Esse caso se tornou vexata quaestio na turma de Direito Penal III (2017.1) da Universidade Estadual do Sudoeste da Bahia a partir da pergunta de um aluno o qual fomentou a discussão em sala. Enfim: qual seria o crime? Eis o objetivo do presente artigo: delinear uma resposta.

Para tanto além de pesquisa bibliográfica, jurisprudencial e consulta á legislação pátria, recorremos a reportagens sobre o tema por meio dos resultados encontrados no sistema de busca “Google” a partir do uso dos seguintes termos: “bebê baleado na barriga da mãe” e “morre bebê baleado rio de janeiro”.

É cediço na jurisprudência e doutrina que o Direito Penal tutela a vida intrauterina e extrauterina. Ao disciplinar os crimes contra a vida o Código Penal traz os seguintes tipo penais: homicídio, participação em suicídio, infanticídio e aborto. Desses, apenas o último possui como objeto jurídico a vida intrauterina.

O marco inicial da vida enseja debates em diversos campos, dentre eles o jurídico, religioso e filosófico. Para o Direito Penal, embora haja disputas de correntes divergentes sobre o tema, prevalece que a vida intrauterina tem início com a nidação.

Prado (2015) ao discorrer sobre a infração de aborto indica que:

O termo inicial para a prática do delito em exame é, portanto, o começo da gravidez. Do ponto de vista biológico, o início da gravidez é marcado pela fecundação. Todavia sob o prisma jurídico, a gestação tem início com a implantação do óvulo fecundado no endométrio, ou seja, com sua fixação no útero materno (nidação). Destarte, o aborto tem como limite mínimo necessário para sua existência a nidação, que ocorre cerca de quatorze dias após a concepção.

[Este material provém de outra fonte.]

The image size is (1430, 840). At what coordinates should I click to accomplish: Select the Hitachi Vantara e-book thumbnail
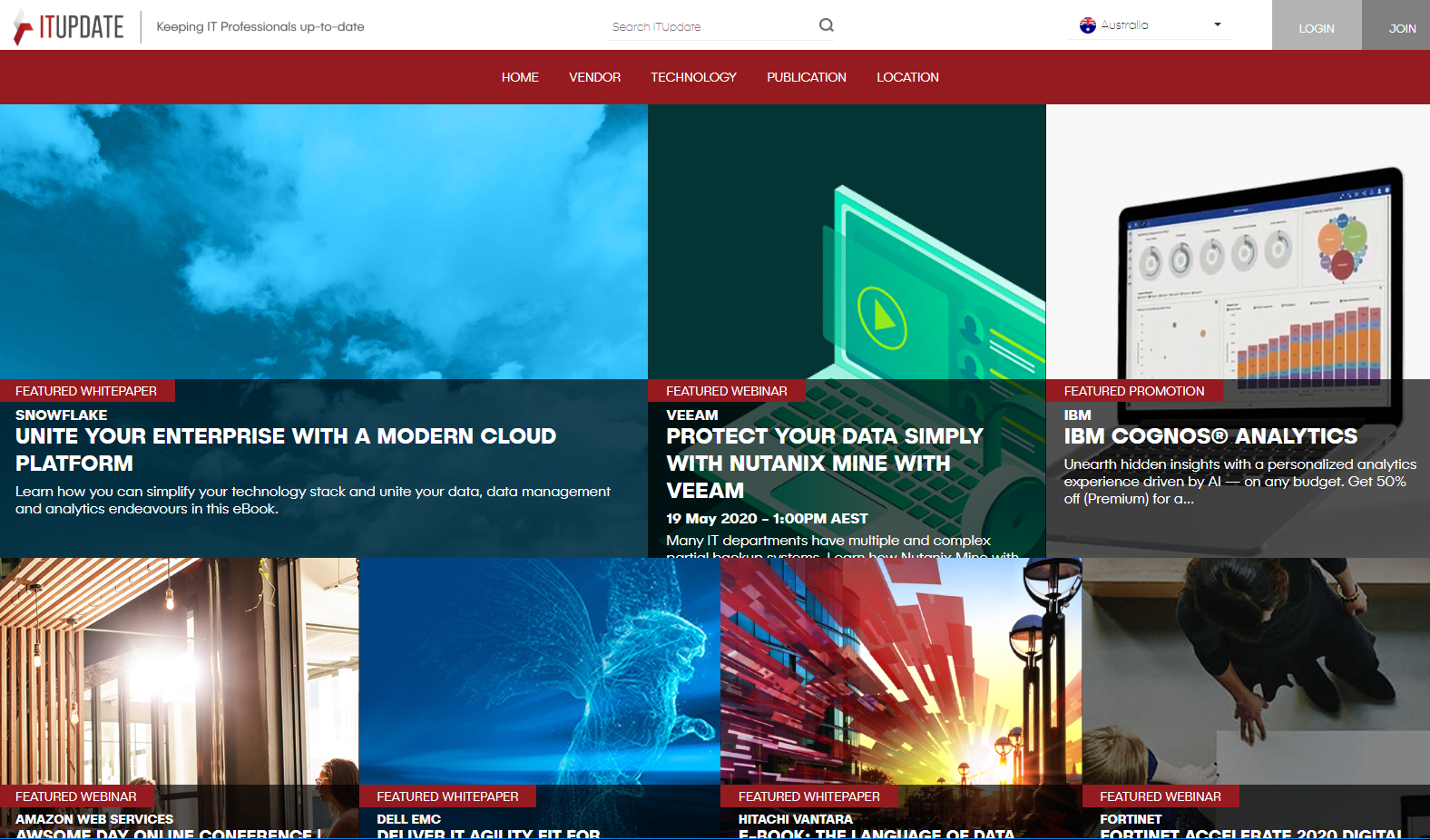pyautogui.click(x=900, y=671)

A partir dessa premissa que as consequências legais da tutela da vida intrauterina são analisadas. Como exemplo, podemos afirmar que é em decorrência desse entendimento que a chamada “pílula do dia seguinte” e os dispositivos intra-uterino (DIU) podem ser comercializados no Brasil pois não são abortivos do ponto de vista jurídico.

Já a tutela da vida extrauterina tem como marco, para o campo penal, o início do parto. Assim a vida intrauterina, como objeto jurídico do crime de aborto, tem como termo a quo a nidação e o início do parto como termo ad quem. Em suma: a conduta que viola a vida intrauterina será aborto enquanto aquela que ofender a vida extrauterina pode configurar os crimes de: homicídio, participação em suicídio ou infanticídio.

Retomando a vexata quaestio, tem-se no caso concreto que a conduta foi praticada em face da vida intrauterina sendo que a morte se concretizou quando Arthur Cosme de Melo já havia atingido a vida extrauterina. De posse desse dados, questiona-se: qual o tipo penal se amolda ao caso: homicídio ou aborto?

Importante pontuar que mãe e filho foram vítima de bala perdida, ou seja, eles não eram o alvo do disparo. Destarte partimos dessa informação para pontuar que atirar em local público, sobretudo em presença de transeuntes, indica ao menos a assunção do risco de ofender o bem jurídico de terceiros, configurando o dolo eventual.

Para o saudoso mestre e amigo CARVALHO (2003):

No dolo eventual, o agente não quer o resultado, mas assume o risco de produzi-lo. Entre desistir da empreitada e causar a lesão ou perigo de lesão ao bem jurídico, o agente prefere prosseguir na conduta. Seu sentimento é o de egoísmo.

Tribunal de Justiça do Espírito Santos traz julgado sintetizando a tese de que a bala perdida pode configurar dolo eventual, senão vejamos:

É de todo inegável que ao efetuar-se disparos de arma de fogo em direção de outrem, pelo menos se assume o risco de êxito letal. Exceções nas situações raríssimas em que o disparo é feito em direção inequívoca de região que, atingida,  via de regra não coloca em risco a vida da pessoa atingida. Os pés, por exemplo. (...) Hoje em dia morre-se muito por balas perdidas. Projéteis que não terão sido efetuados em direção da pessoa atingida e que a tingem por obra da fatalidade. (negritos do original). (TJ-ES - Apelação APL 09174185420058080000 (TJ-ES). 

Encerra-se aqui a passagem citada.